Court Opinion

ID: 7829011
Source: CourtListenerOpinion
Date Created: 2022-09-07 23:21:14.376207+00
Date Added: 2024-06-11T16:30:57.284555
License: Public Domain

Mr. Chief Justice Hall
specially concurring:
I concur in the affirmance of the judgment and subscribe to the reasoning expressed in the majority opinion, that though it was improper for the district attorney to ask the defendant the question:
“Q. And you would also tell us, I assume, that you had nothing tc do with delivering threats to the witnesses in this case; is that right?,” the court having sustained an objection thereto, ordered the same stricken, and in its final charge instructed the jury to absolutely disregard the stricken matter, the defendant’s rights were not prejudiced.
I do not subscribe to that portion of the opinion holding that the matter of the defendant’s suggested threatening of witnesses was a proper subject for cross-examination.
As applied to the facts as outlined in the majority opinion, I take particular exception to the following language contained in the majority opinion:
“* * * It is always relevant to show that a defendant in a criminal case manufactured or fabricated evidence, or by any means attempted to suppress testimony which might adversely affect him.”
In this case the district attorney offered no evidence of any of these matters. I agree that he could have done so — not to prove anything that happened at the time or place of the alleged offense, but to prove a subsequent consciousness of guilt.

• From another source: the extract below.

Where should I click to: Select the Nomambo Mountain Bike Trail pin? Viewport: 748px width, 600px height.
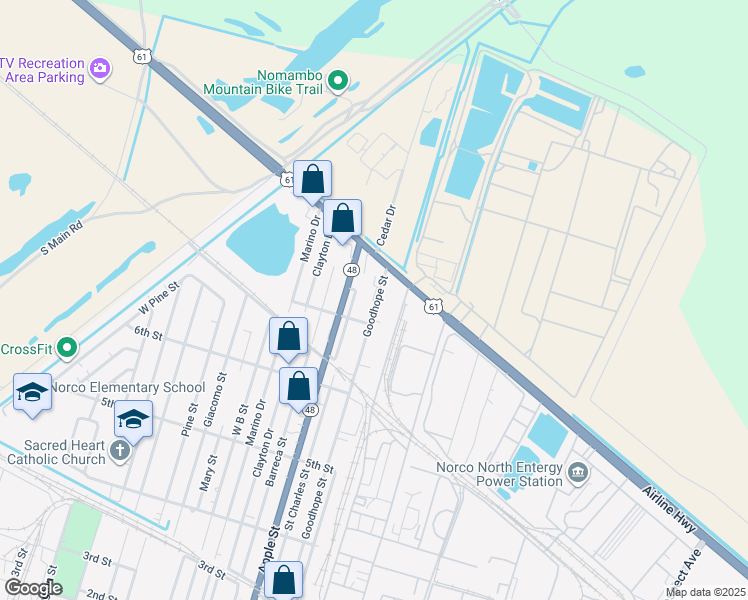tap(338, 81)
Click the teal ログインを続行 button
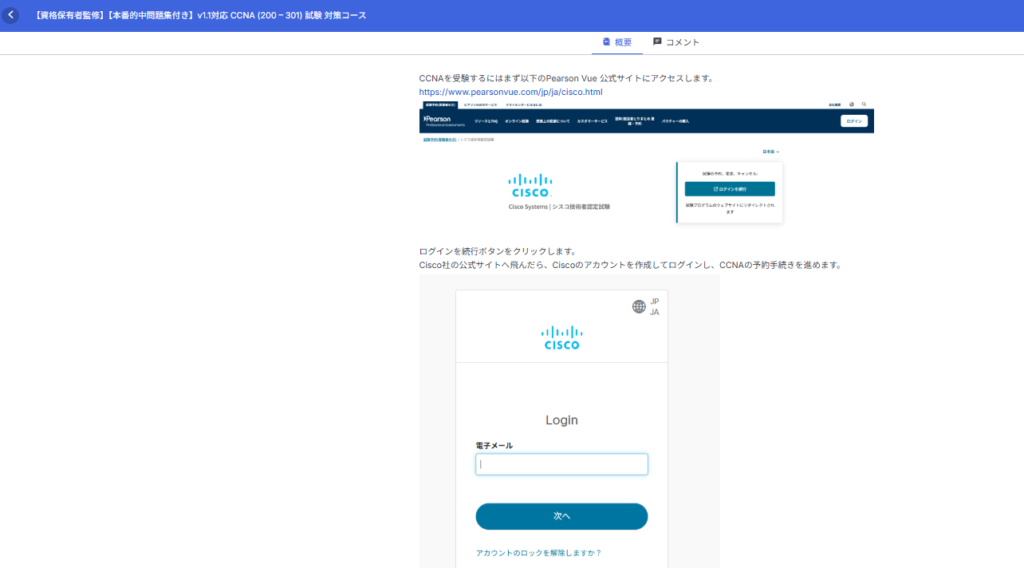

The prosecution has offered no evidencé of threatening witnesses — the defendant had said nothing on the subject, confining himself to his activities at the time of the alleged offense.
*17Neither the prosecution nor the defendant had placed in issue the question of threats. Just how one can be cross-examined upon matters on which no one has been examined is to me not entirely clear.
The prosecution could, and had it considered the matter relevant should, have offered evidence of the threats. In such case its witnesses could be cross-examined. Then had the accused seen fit to deny the charge he could have been cross-examined. To be subjected to cross-examination presupposes examination.
The object of cross-examination is to test the correctness of matters in evidence. 98 C.J.S., Witnesses, §372:
“The office of cross-examination is to test the truth of statements of a witness made on direct examination. Cross-examination serves as a safeguard to combat unreliable testimony, providing a means for discrediting a witness’ testimony, and is in the nature of an attack on his truth or accuracy. The purpose of cross-examination, however, is not limited to bringing out a falsehood, since it is also a leading and searching inquiry of the witness for further disclosure touching the particular matters detailed by him in his direct examination, and it serves to sift, modify, or explain what has been said, in order to develop new or old facts in a view favorable to the cross-examiner. The object of cross-examination, therefore, is to weaken or disprove the case of one’s adversary, and break down his testimony in chief, test the recollection, veracity, accuracy, honesty, and bias or prejudice of the witness, his source of information, his motives, interest, and memory, and exhibit the improbabilities of his testimony.”
An orderly trial of a criminal case requires that the prosecution present such evidence as it may have and wish to rely upon to establish the defendant’s guilt; that the defendant then present such matters as he may choose to weaken or destroy the prosecution’s evidence and such other affirmative matters as he may wish to *18present; that the prosecution then be given full opportunity to rebut any new matter.
To sanction the conduct of the prosecution in this case in withholding evidence tending to show defendant’s consciousness of guilt, and then seeking to present the matter through the back door under the guise of cross-examination, does not lend itself to the orderly adjudication of matters to be resolved.
If procedures sanctioned in the majority opinion are followed, then the defendant, compelled to inject a new issue into the case, is denied the right to refute or rebut the prosecution’s testimony on the issue so injected.